On Sat, Dec 06, 2014 at 11:51:56AM +0200, Saku Ytti wrote:
a) one particular optic had slow i2c, vendor polled it more aggressively than it could respond. Vendor polling code didn't handle errors reading from i2c, but instead crashed whole linecard control-plane. Vendor claimed it's not bug, because it didn't happen on their optic. I tried to explain to them, they cannot guarantee that I2C reads won't fail on their own optics, and it's serious problem, but was unable to convince them to fix it. Now I am in possession of good bunch of SFP I can stick to your routers in colo, have them crash, and you won't have any clue why they crashed.

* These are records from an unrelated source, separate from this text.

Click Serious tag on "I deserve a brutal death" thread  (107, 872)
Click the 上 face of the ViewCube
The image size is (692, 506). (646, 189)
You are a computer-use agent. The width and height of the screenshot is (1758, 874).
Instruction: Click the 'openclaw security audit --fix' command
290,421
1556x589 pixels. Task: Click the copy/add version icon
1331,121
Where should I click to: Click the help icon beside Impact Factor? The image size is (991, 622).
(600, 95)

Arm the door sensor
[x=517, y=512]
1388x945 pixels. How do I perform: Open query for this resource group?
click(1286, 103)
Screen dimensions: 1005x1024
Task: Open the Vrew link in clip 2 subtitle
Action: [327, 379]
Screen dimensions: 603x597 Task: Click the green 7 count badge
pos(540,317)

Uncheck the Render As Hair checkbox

b) particular vendor had bug in their SFP microcontroller where after 2**31 1/100 of a seconds had passed, it started to write its uptime to a location where DDM temperature measurements are read. This was obvious from graphs, because it went linearily from -127 ... 127, then jumped back to -127. These optics when seated on Vendor1 caused no problems, when seated on Vendor2 they caused link flapping, even two boxes away! (A-B-C, A having problematic optic, B-C might flap). Coincidentally Vendor2 is same as in case a), they didn't consider this was bug in their code. This was particularly funny, if you rebooted 100 boxes in a maintenance window, then the bug would trigger at same moment after 2**31 1/100th of a second, causing potentially major outage.
Who is Vendor2?